• Written problem 1
Return the part of the forum thread about Custer between "What we can" and "for poor performance?", inclusive, copied word for word.

• Excerpted text
# # # # #
If however you look at Joe's driving record, and it shows that he consistently acted in this manner regardless of any outside factor, then it most probably had nothing to do with the fact Joe's wife was about to deliver, but rather on Joe's demonstrated pattern of behavior.
Do you all get my point about excuse making now? Do you still say poor Joe, or do you say damn that son of a bitch Joe to hell for what he did?
|
|
dave
Brigadier General
Posts: 1,679
|
Post by dave on Jun 5, 2017 15:08:18 GMT
Damn that Custer! Regards Dave
|
|
|
Post by quincannon on Jun 5, 2017 15:20:21 GMT
Exactly, but damn him for the right reason, consistent, career long reckless behavior, not because of any personal emotional turmoil he was thought to be or might have been in at the time.
All of these possible reasons (excuses) for his behavior that have been brought up over time are only speculative. We have no way of knowing if he was considering any of these things as he crossed the divide and down into the valley. He may have been, but we can't possibly know that. We can't read his mind.
What we can do though, just like with Joe's driving records, establish a pattern of how he behaved. It is much more probable therefore that he acted according to his established pattern.
Leopards do not change their spots, either in the jungle or in a zoo. They are always the same animal.
|
|
|
Post by quincannon on Jun 5, 2017 15:41:58 GMT
Dave: I want you, Benteen, and Steve, maybe others as well, to think about this very hard.
When have you heard a military professional in all these years that have passed, comment on Custer's outside motivations and emotional state at this battle, as a reason for poor performance?
I suspect the answer is never.
|
|
|
Post by yanmacca on Jun 6, 2017 15:07:17 GMT
Custer surly was classed as a professional soldier, he was in the army long enough and fought in enough engagements to earn his spurs, but I don't think he was in way as trained as well as the professional officers of today.
Take Custer forward about 90 years and put him in the same predicament as he was on LSH, you can actually see him in your minds eye, looking to his left and seeing companies I,L and C getting chopped up, then to his front he see's company E getting brushed off cemetery, hill, his remaining company F is being pressed up towards him and on every point of the compass he see's Indians, and plenty of them too, so I wonder if its now that he turns to his radio man and yells "BROKEN ARROW"
|
|
|
Post by Beth on Jun 6, 2017 15:23:29 GMT
Not sure which excuse I am making as I agree with Dan and hold GAC completely accountable for the results of June 25, 1876. Custer was desperate for success for himself and his career and he made mistakes. Period, no excuses. Part of why I look forward to next year's visit is too really study the terrain as well as I can and, which may be limited since I won't be riding a horse, see what Custer faced. I believe line of sight was far more important than I have ever realized as all communications where by notes and/or messengers only. I have a hard time visualizing not having modern communication means and frustrating it would have been to await for messages and orders to be delivered. Regards Dave Do you suppose we can borrow Nellie Bell to get around.
# # # # #
• Records for this exercise
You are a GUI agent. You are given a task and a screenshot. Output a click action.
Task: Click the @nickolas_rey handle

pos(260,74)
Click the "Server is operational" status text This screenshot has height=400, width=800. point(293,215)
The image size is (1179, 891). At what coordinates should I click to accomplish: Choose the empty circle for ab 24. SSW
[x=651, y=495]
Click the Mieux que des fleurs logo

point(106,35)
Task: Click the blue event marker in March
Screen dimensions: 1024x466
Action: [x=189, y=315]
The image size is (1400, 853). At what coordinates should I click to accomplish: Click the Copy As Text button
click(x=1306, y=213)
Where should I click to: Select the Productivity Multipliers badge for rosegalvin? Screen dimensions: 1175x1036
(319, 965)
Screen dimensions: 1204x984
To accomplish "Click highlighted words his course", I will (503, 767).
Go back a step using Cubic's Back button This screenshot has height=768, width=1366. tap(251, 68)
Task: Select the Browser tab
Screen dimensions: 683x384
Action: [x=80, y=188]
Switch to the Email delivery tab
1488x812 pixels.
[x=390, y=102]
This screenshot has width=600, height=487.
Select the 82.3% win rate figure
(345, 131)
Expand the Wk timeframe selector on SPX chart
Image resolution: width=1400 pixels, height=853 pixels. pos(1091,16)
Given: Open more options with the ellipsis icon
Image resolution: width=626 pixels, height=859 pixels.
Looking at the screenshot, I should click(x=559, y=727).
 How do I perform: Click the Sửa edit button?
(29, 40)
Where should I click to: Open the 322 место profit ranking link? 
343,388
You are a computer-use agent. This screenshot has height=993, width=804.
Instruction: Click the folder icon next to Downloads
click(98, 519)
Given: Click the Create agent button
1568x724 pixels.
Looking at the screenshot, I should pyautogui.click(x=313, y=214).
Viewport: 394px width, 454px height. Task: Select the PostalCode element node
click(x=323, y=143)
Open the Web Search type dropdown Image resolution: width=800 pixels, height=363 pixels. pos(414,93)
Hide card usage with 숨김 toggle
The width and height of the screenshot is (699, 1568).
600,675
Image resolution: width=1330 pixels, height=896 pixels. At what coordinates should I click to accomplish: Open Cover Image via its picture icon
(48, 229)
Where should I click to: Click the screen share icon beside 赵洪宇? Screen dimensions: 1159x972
# # # # #
• Written problem 2
Change "screenshot" to "screen capture" in the records between the first line and the line holding "point(106,35)", inclusive, and give back only those lines.

• Written solution 1
What we can do though, just like with Joe's driving records, establish a pattern of how he behaved. It is much more probable therefore that he acted according to his established pattern.
Leopards do not change their spots, either in the jungle or in a zoo. They are always the same animal.
|
|
|
Post by quincannon on Jun 5, 2017 15:41:58 GMT
Dave: I want you, Benteen, and Steve, maybe others as well, to think about this very hard.
When have you heard a military professional in all these years that have passed, comment on Custer's outside motivations and emotional state at this battle, as a reason for poor performance?

• Written solution 2
You are a GUI agent. You are given a task and a screen capture. Output a click action.
Task: Click the @nickolas_rey handle

pos(260,74)
Click the "Server is operational" status text This screen capture has height=400, width=800. point(293,215)
The image size is (1179, 891). At what coordinates should I click to accomplish: Choose the empty circle for ab 24. SSW
[x=651, y=495]
Click the Mieux que des fleurs logo

point(106,35)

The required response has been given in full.